The “commercial office environment has become more challenging since the start of the year,” said Tolley, who became interim CEO after former CEO Sandeep Mathrani left in May to join private-equity firm Sycamore Partners. “Even though WeWork is not competing directly with traditional leased office, we aren’t immune to the multiyear high vacancy and weak pricing in the market.”

WeWork’s membership demand has been hit by “unprecedented amount of sublease space available,” including from its own landlords and from increased competition from other flexible space providers, Tolley said, adding “a dearth of available funding for venture and early stage growth companies,” coupled with high interest rates and inflation, ate into demand and the bottom line.

Startups are known to be among coworking space occupiers as some have cited getting amenities without having to shell out for the cost of a traditional office lease.

“Our investment thesis was predicated on a continued occupancy recovery in the flexible workspace sector that could, in turn, allow the company to reach profitability without the need to raise incremental capital,” BTIG's Catherwood said in the report. “We are no longer confident that the company can reach profitability without the need to raise incremental capital.”

WeWork declined to comment beyond what Tolley said in its earnings statement and on the call.

Trailing in US, Canada

Various studies have pointed to record-high sublet availabilities in areas such as New York, WeWork's top market alongside London.

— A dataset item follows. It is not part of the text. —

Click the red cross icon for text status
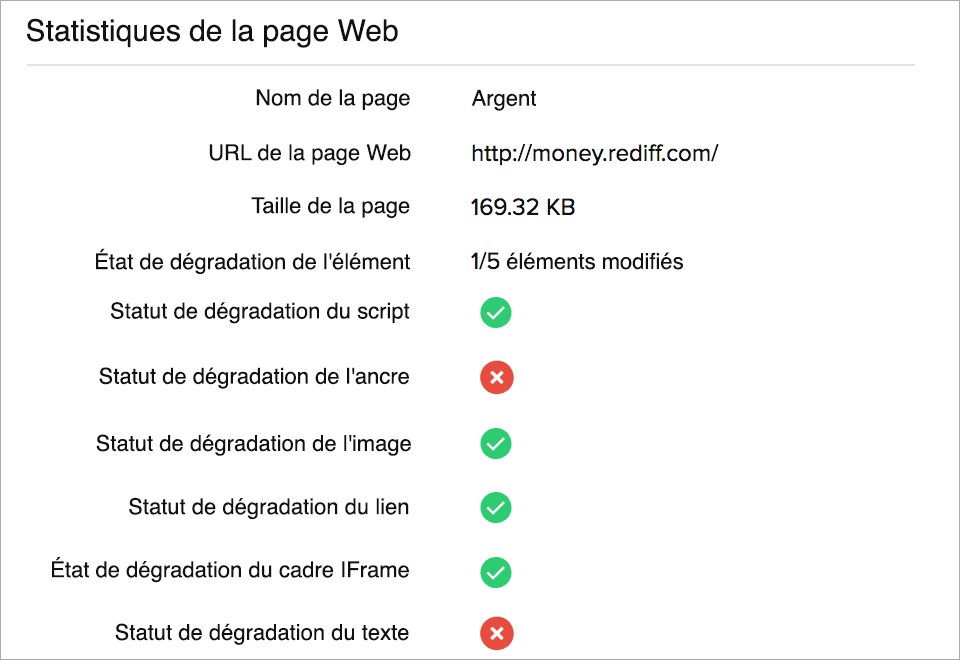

By regions, WeWork's occupancy rate in the United States and Canada trailed other markets by well more than 10 percentage points. The combined occupancy rate in the United States and Canada remains “sluggish” and dropped to 67% last quarter from 69% in the first quarter, as the region has a slower-than-expected return-to-office rate and WeWork is “oversupplied” in some markets, Tolley said. The rate in Europe and the Middle East, meanwhile, dipped to 78% from 79% quarter over quarter while in Asia it was flat at about 83%.

WeWork has recently attracted additional interest from major corporate clients. For instance, Amazon inked some 300,000 square feet of new and renewal space in New York. Tolley, without identifying the name, said one of the world's largest tech giants signed both new and renewal deals at 17 locations in 15 different markets from Vancouver to New York to London.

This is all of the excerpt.